No surprise that I'm not bowled over by David Brooks, he is little more than a vaporizer of the VSP set. His Sensible Centrism is confused on many levels. The kind of moderates and centrists he dreams of are a figment of his imagination. The truth is, informed and passionate people normally have a partisan point of view.
But Brooks thinks that this is the heart of the problem-people having strong view points. For Brooks, partisanship is Original Sin.

Mr. Brooks doesn't get that if you want to see what a moderate looks like it's Donald Trump.

http://lastmenandovermen.blogspot.com/2015/08/yes-donald-trump-is-moderate-candidate.html

Back to Brooks:

"This phenomenon is even more extreme in Britain. The British Labour Party suffered a crushing election defeat in May because people did not think its leader was strong enough, and because they thought its policy agenda was too far left."

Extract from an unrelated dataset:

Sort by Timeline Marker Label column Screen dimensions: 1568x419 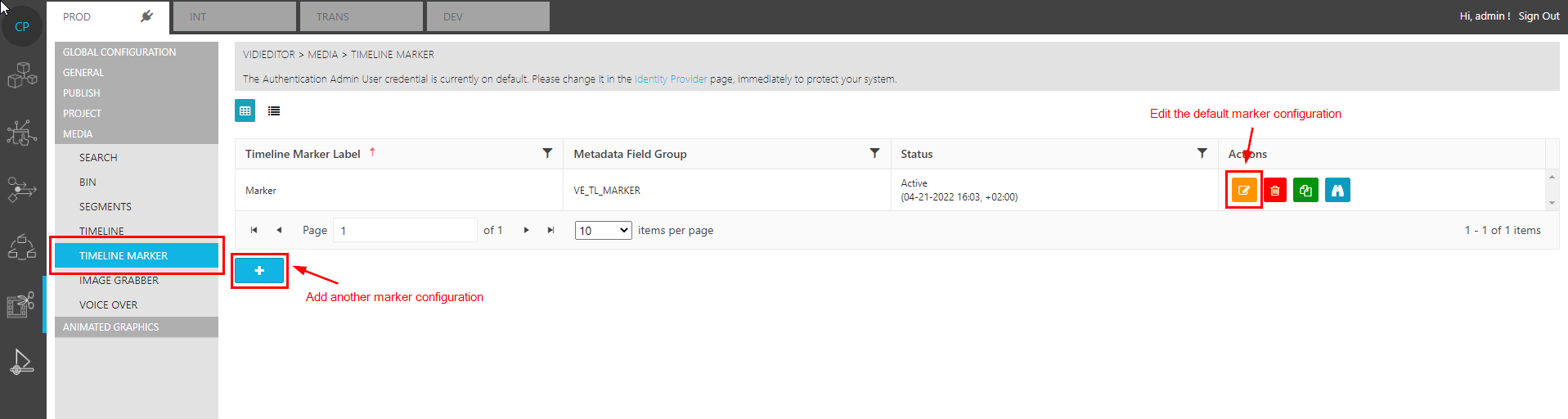pyautogui.click(x=303, y=154)
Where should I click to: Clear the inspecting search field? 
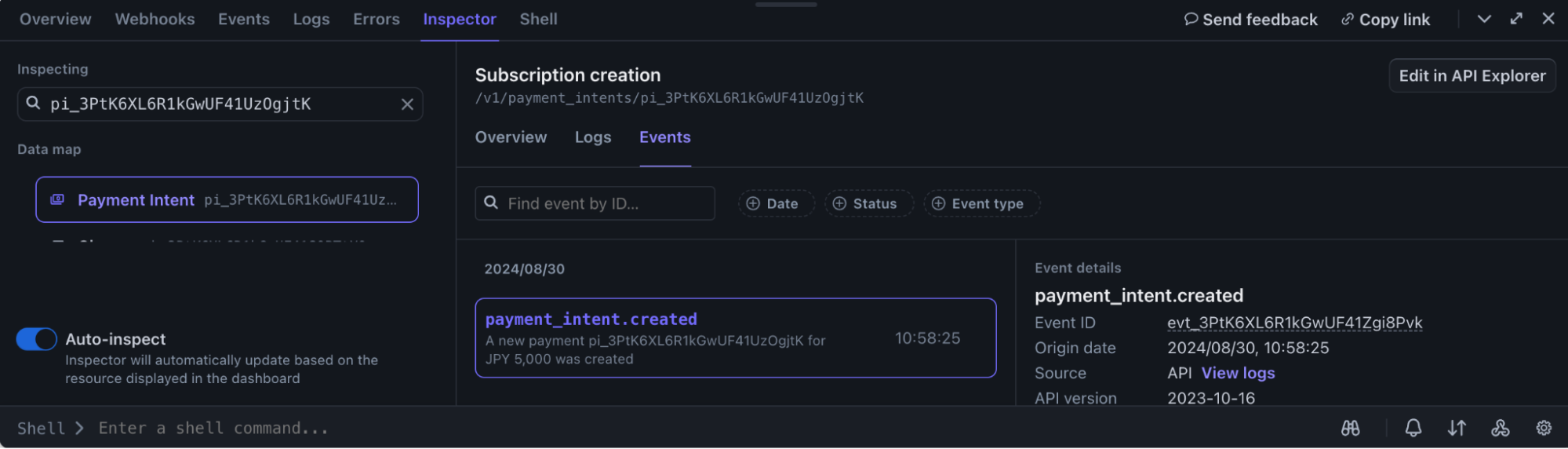tap(407, 104)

"And yet at the moment the favorite to become the next leader of the British Labour Party is Jeremy Corbyn. Mr. Corbyn has existed for decades on the leftward fringe of the Labour Party, tolerated as sort of a nice but dotty uncle."

This is a false reading of what happened in Britain. Labour didn't lose because it was too far Left. It lost because so many on the Left voted for SNP. After all, the coalition share of the vote collapsed-as Liberal Democrat support collapsed but these voters mostly went to SNP rather than Labour. 

So Labour's real problem is that the Left is disillusioned with them. Indeed, the whole SNP phenomenon is less that the Scots really feel a need for independence from Britain-after all they had asked become part of Britain-but that they are tired of conservative policies. 

One way they might be able to bring back SNP voters is by a move leftward.